(GIVEN RECORDS):
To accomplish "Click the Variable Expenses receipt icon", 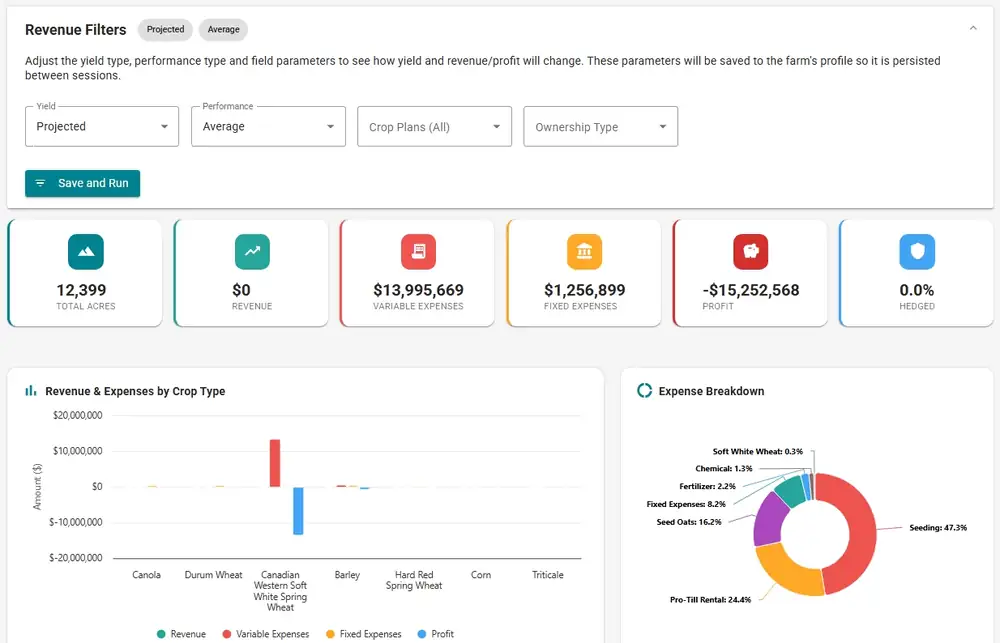I will pos(418,251).
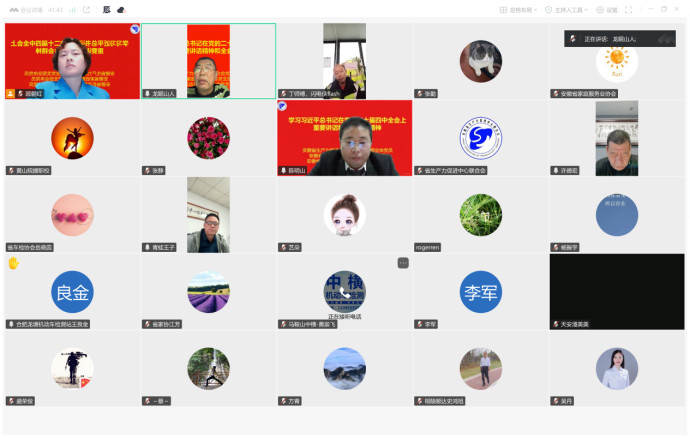Click the cloud recording icon

pyautogui.click(x=121, y=9)
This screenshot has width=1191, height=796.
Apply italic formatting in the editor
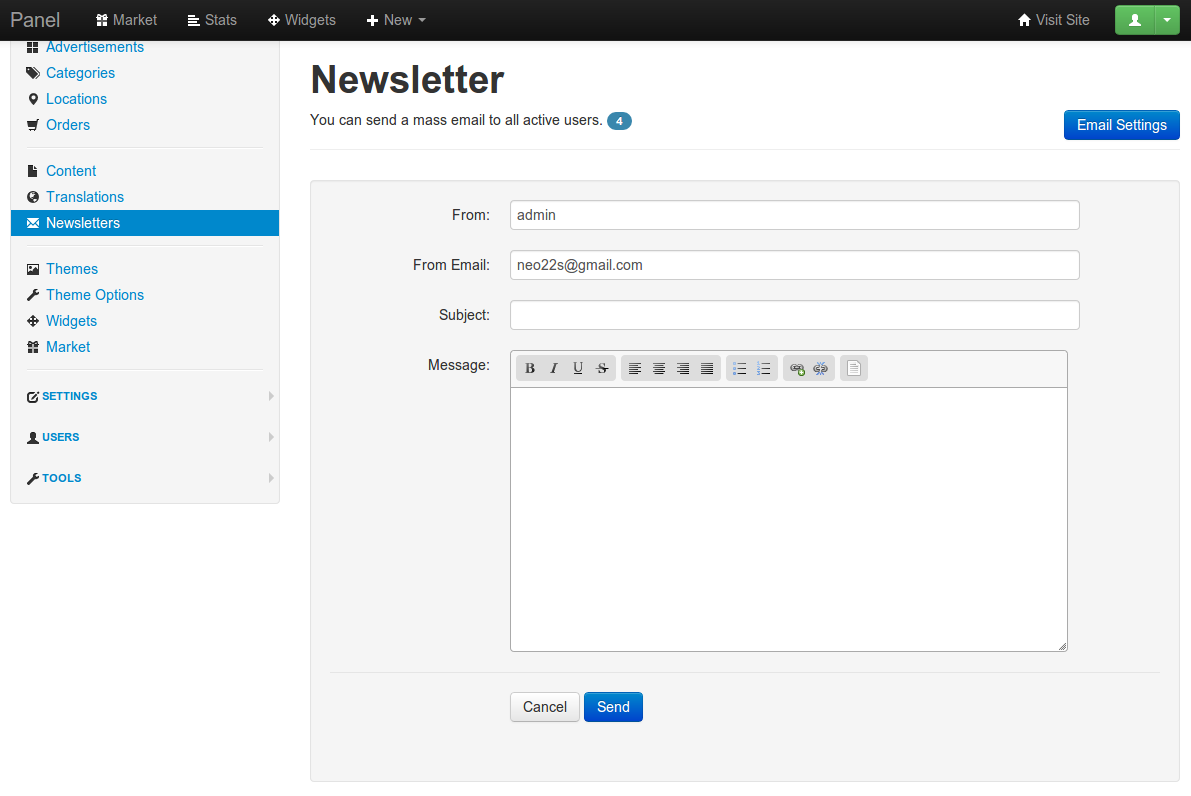pyautogui.click(x=554, y=369)
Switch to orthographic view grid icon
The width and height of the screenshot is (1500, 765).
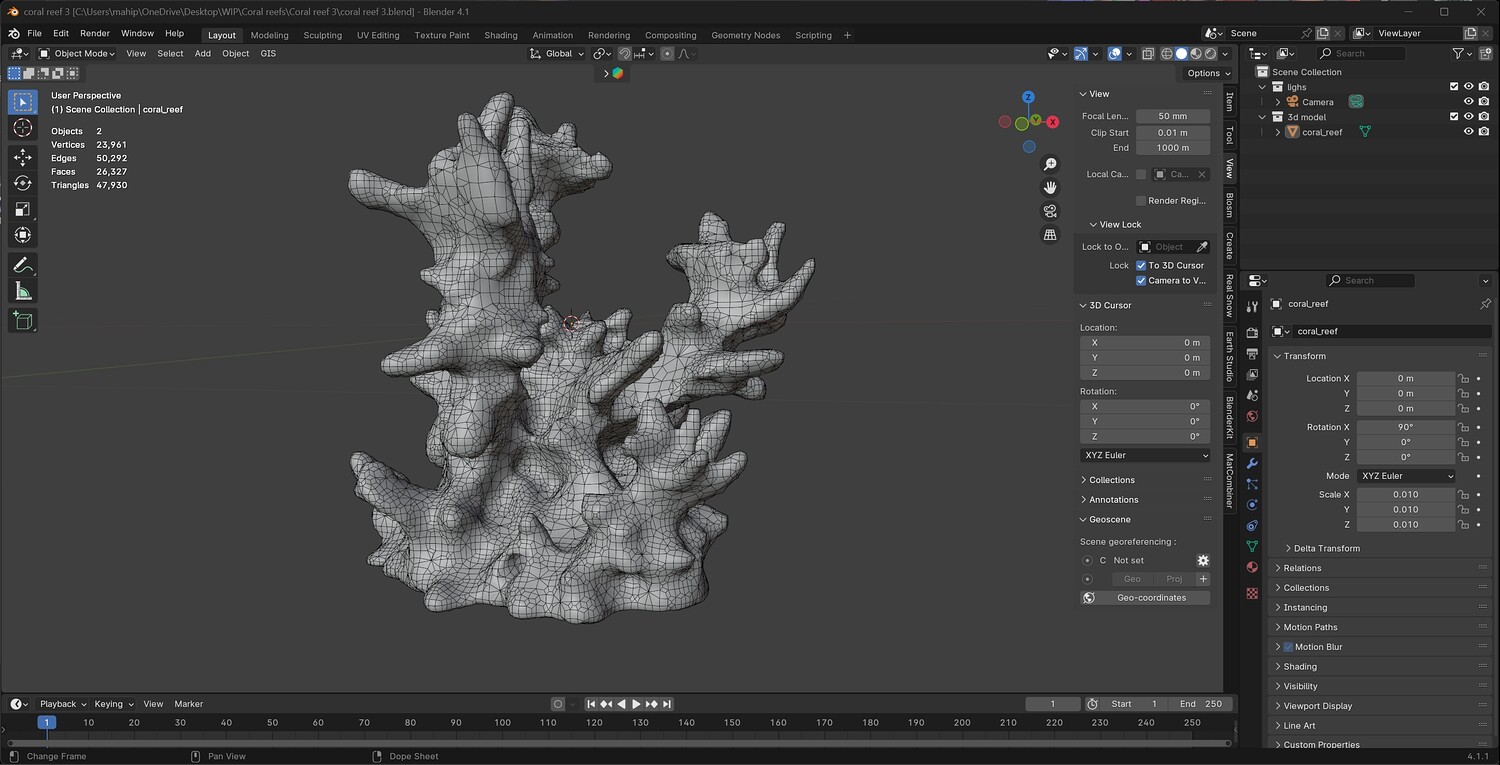(1050, 235)
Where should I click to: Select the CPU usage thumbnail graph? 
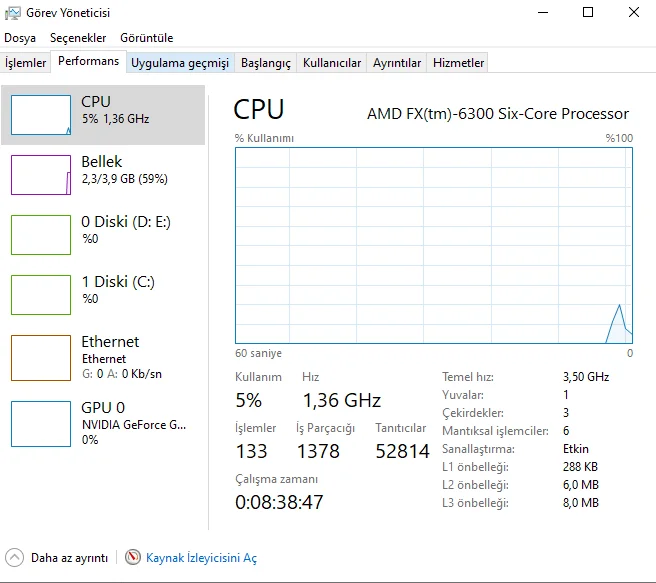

(EXERCISE AIM): Leave the pictures out and restate exactly the lines from the one that has "Switch to orthographic view grid icon" through the final line of the entries above, both ends included.

(RESULT OF THIS TASK):
Switch to orthographic view grid icon
The width and height of the screenshot is (1500, 765).
(1050, 235)
Where should I click to: Select the CPU usage thumbnail graph? 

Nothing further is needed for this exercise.